Ferrara (M5S): “Mai più armi a questi Paesi”
Chiuso il capitolo delle due fregate Fremm di Fincantieri vendute all’Egitto, resta la scia di veleni nel governo. Oltre ai genitori di Giulio Regeni, Paola e Claudio, che parlano amareggiati di “tradimento dello Stato”, le tensioni si spostano nella maggioranza: il ministro degli Esteri Luigi Di Maio e il M5S adesso spingono per cambiare la legge 185 del 1990 che regola le esportazioni di armi all’estero in senso più restrittivo per non ritrovarsi di fronte a un caso “Fregate bis”, mentre la parte del Pd che fa riferimento al ministro della Difesa, Lorenzo Guerini, non ci sta e accusa i grillini di agire in base “all’emotività”.
E questo è solo l’ultimo scontro tra i giallorosa che, sulla vendita di armi, va avanti da settimane. Almeno da fine aprile, quando 50 senatori 5 Stelle avevano deciso di presentare un’interrogazione a Guerini chiedendo una moratoria per 12 mesi delle spese per gli F35 (1,5 miliardi) reindirizzandole ai corpi sanitari dell’esercito e di “rinegoziare e ridimensionare il programma”. Ma il ministro atlantista, dopo quasi due mesi, non ha mai risposto e non ha intenzione di farlo. Non è un segnale solo di mancato galateo istituzionale, ma politico: “Il Pd non vuole tagliare gli F-35”, dicono irritati dal M5S. Poi è arrivato il via libera del governo alla vendita delle due fregate all’Egitto per 1,2 miliardi. Con fibrillazioni anche interne ai partiti di maggioranza: i deputati grillini vicini a Roberto Fico hanno presentato un’interrogazione al ministro Di Maio perché dia spiegazioni in aula, mentre lunedì Matteo Orfini presenterà un ordine del giorno in direzione Pd chiedendo di stoppare le forniture militari all’Egitto.

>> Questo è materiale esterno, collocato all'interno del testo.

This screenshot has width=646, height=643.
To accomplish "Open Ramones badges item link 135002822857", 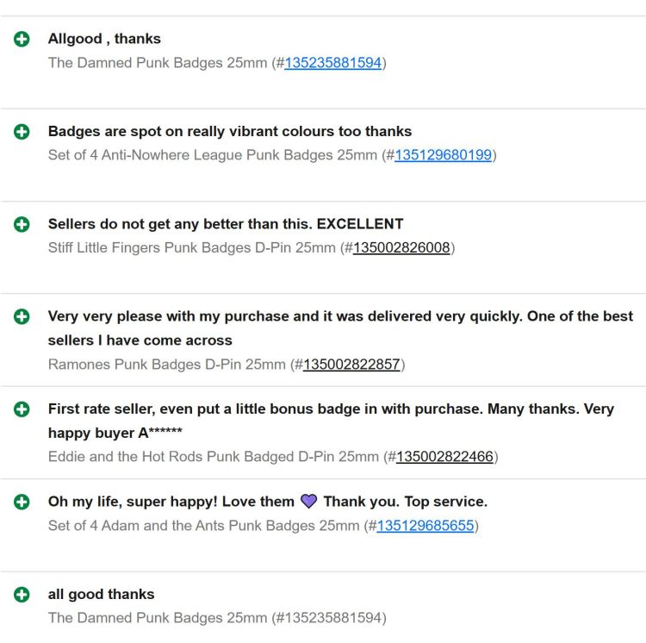I will tap(351, 365).
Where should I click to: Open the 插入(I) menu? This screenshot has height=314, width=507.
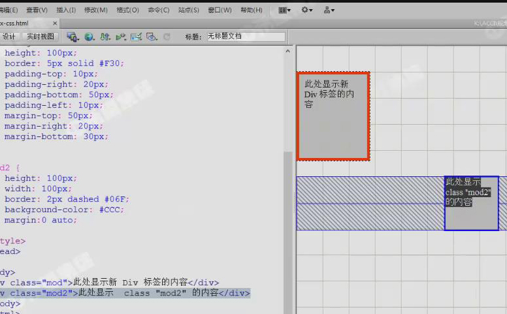tap(66, 10)
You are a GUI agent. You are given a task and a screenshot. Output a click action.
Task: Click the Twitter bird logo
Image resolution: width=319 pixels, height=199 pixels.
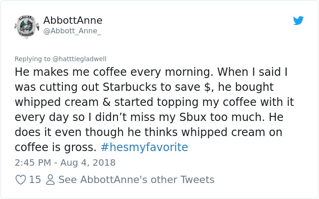[x=298, y=21]
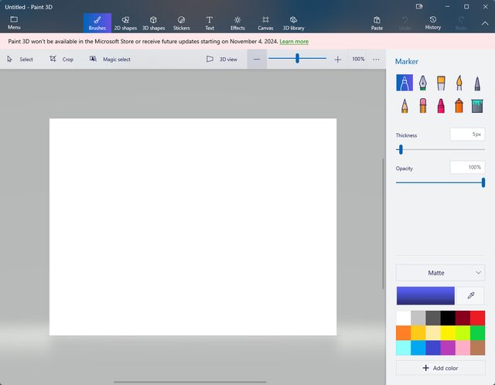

E ALLORA I PENTASTELLATI hanno rimesso sul tavolo il disegno di legge a prima firma Gianluca Ferrara che era già stato inserito a settembre nel programma del governo Conte II. La proposta di legge arrivata in Commissione a febbraio va in questa direzione, con tre obiettivi: colmare i “buchi” normativi vietando, la vendita di armi ai Paesi con conflitti interni (come lo Yemen), a quelli che violano i diritti umani (tra cui Egitto e Arabia Saudita) e creare un fondo per riconvertire parte dell’industria militare a uso civile. La proposta però è ferma al palo in commissione: manca l’accordo politico. Il M5S spinge per dare un segnale sul caso Regeni, mentre il ministro Guerini da quell’orecchio sembra non sentirci. “C’è un problema normativo se la legge attuale consente forniture di armi all’Egitto che, oltre al coinvolgimento nella guerra in Yemen e indirettamente in Libia, è responsabile di gravi violazioni dei diritti umani nei confronti del popolo egiziano e di un cittadino italiano, torturato e ucciso – dice Ferrara al Fatto – Siamo preoccupati e stupiti per le resistenze che la nostra riforma sta incontrando da parte del ministro Guerini”. Dal Pd replicano che per i 20 elicotteri AW149 venduti da Leonardo alla marina egiziana durante il governo gialloverde i grillini non avevano mosso foglia (“si indignano sempre dopo”, dice una fonte dem) e sul tema della nuova norma ci pensa Alessandro Alfieri, capogruppo in commissione Esteri e molto vicino al titolare della Difesa, a frenare: “Quella attuale è una legge equilibrata – spiega – possiamo rivederla aumentando la trasparenza, ma l’impianto regge”. Secondo Alfieri, inoltre, fare affari con l’Egitto e chiedere “verità e giustizia” sul caso Regeni non sono in contraddizione: “Con quel Paese abbiamo una cooperazione culturale, economica ed energetica di lunga data, se ce ne andiamo non avremo verità né cooperazione. Anzi, bisogna far leva su quella cooperazione per chiedere giustizia”.